The Hilliard Ensemble, Transeamus: English Carols and Motets

"There is no rose of such virtue..." so the old Christmas carol goes. But roses, in our contemporary world anyway, are destined, like us all, to cease to be some day. And sad to say, the same thing is true of musical congregations. Transeamus: English Carols and Motets (ECM New Series 2408481 1106) will be the last album of the Hilliard Ensemble on ECM. They are retiring. They have graced our ears with early vocal music for decades and done some wonderful work in the contemporary vein, too. They have been a superb exponent of vocal color and nuance, one of the guiding lights of early music performance practices today. So we have one last album, of 15th century two- and three-part polyphony for Christmastide and on other related sacred subjects. For us they have been a blossoming, a rose if you will, and the season of the full flowering is passing, at least as an ensemble.

We take solace in this beautiful album. Certain music has the power to bring back a past long-gone. To me that certainly is true of early music for Christmas (and for that matter, a great Jewish Cantor performing music of an earlier age). It connects us with a past that humanity lived through. We feel a commonality with them, for we live, too.

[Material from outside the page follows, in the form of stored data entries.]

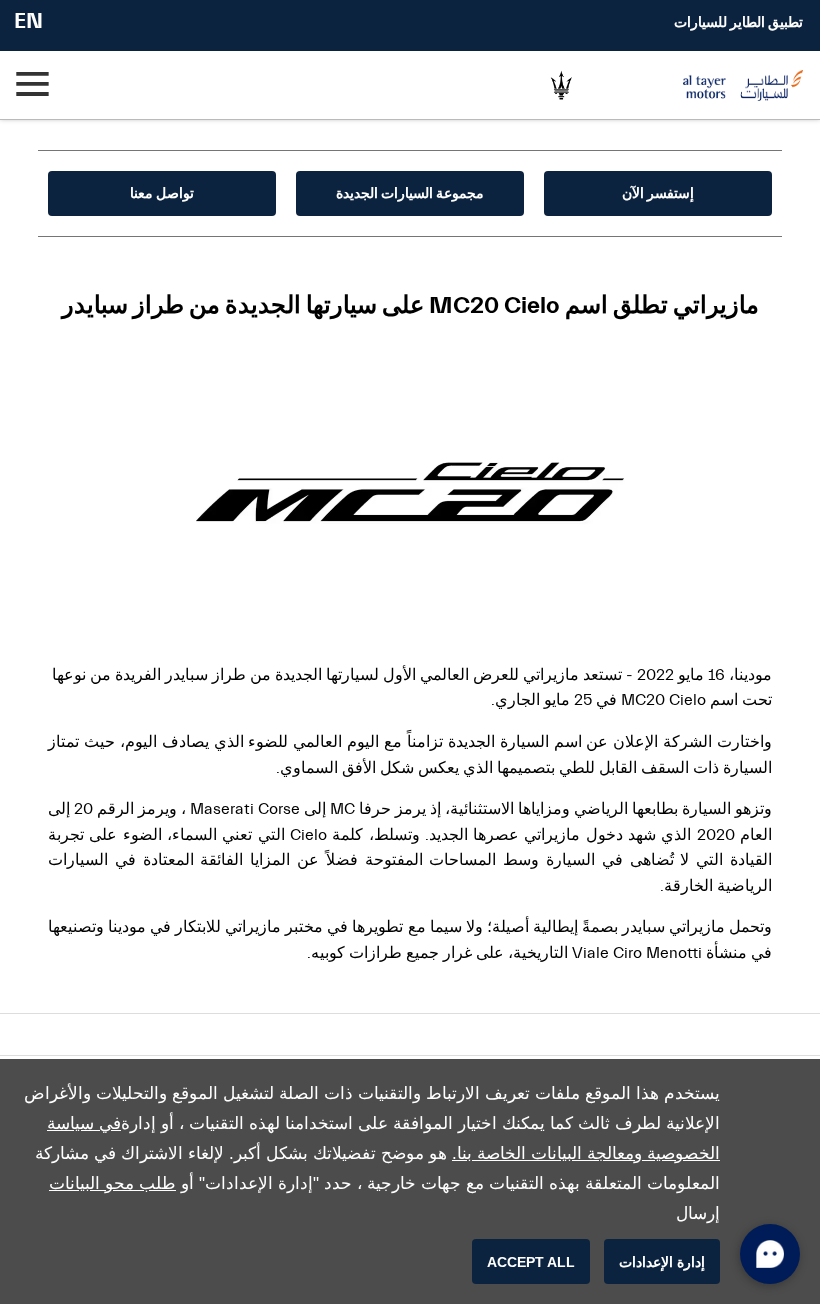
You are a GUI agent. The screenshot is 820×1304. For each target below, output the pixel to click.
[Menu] (34, 85)
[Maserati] (561, 85)
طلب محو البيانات (112, 1183)
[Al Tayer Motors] (718, 85)
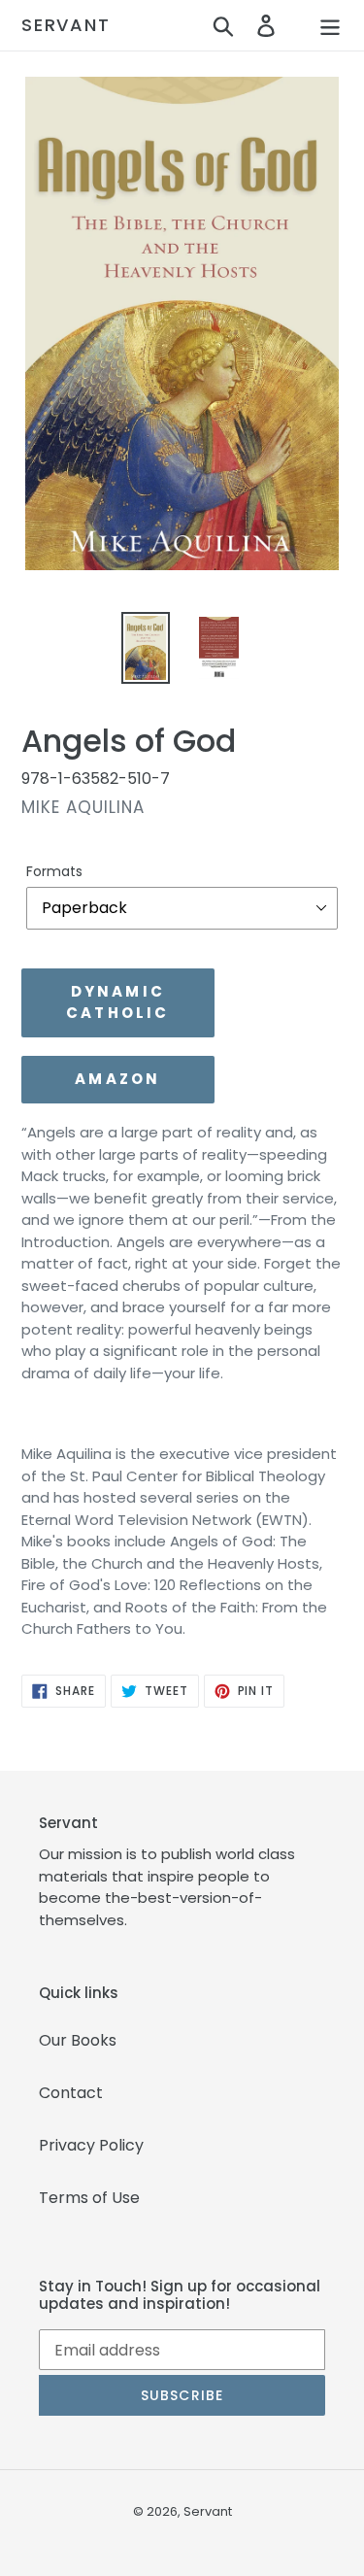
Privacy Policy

The program is a good one, with music both familiar and less so, "There is No Rose" along with "Clangat Tuba" both by an anonymous composer. There are others by unknown hands, plus those by John Plummer, Walter Lambe, William Cornysh and Sheryngham.

Throughout it all there is the Hilliard Ensemble, a small vocal group who realizes polyphonic vocal music with a sweetness and light that make them inimitable. They sound great as usual on Transeamus, which aptly translates as "we travel on". And so we do, all of us, headed from here to where we will.

A singular album this is, in the simple small ensemble format but with a richness of timbre and recorded sound that stays in your ears long after the music has ended. May it never end.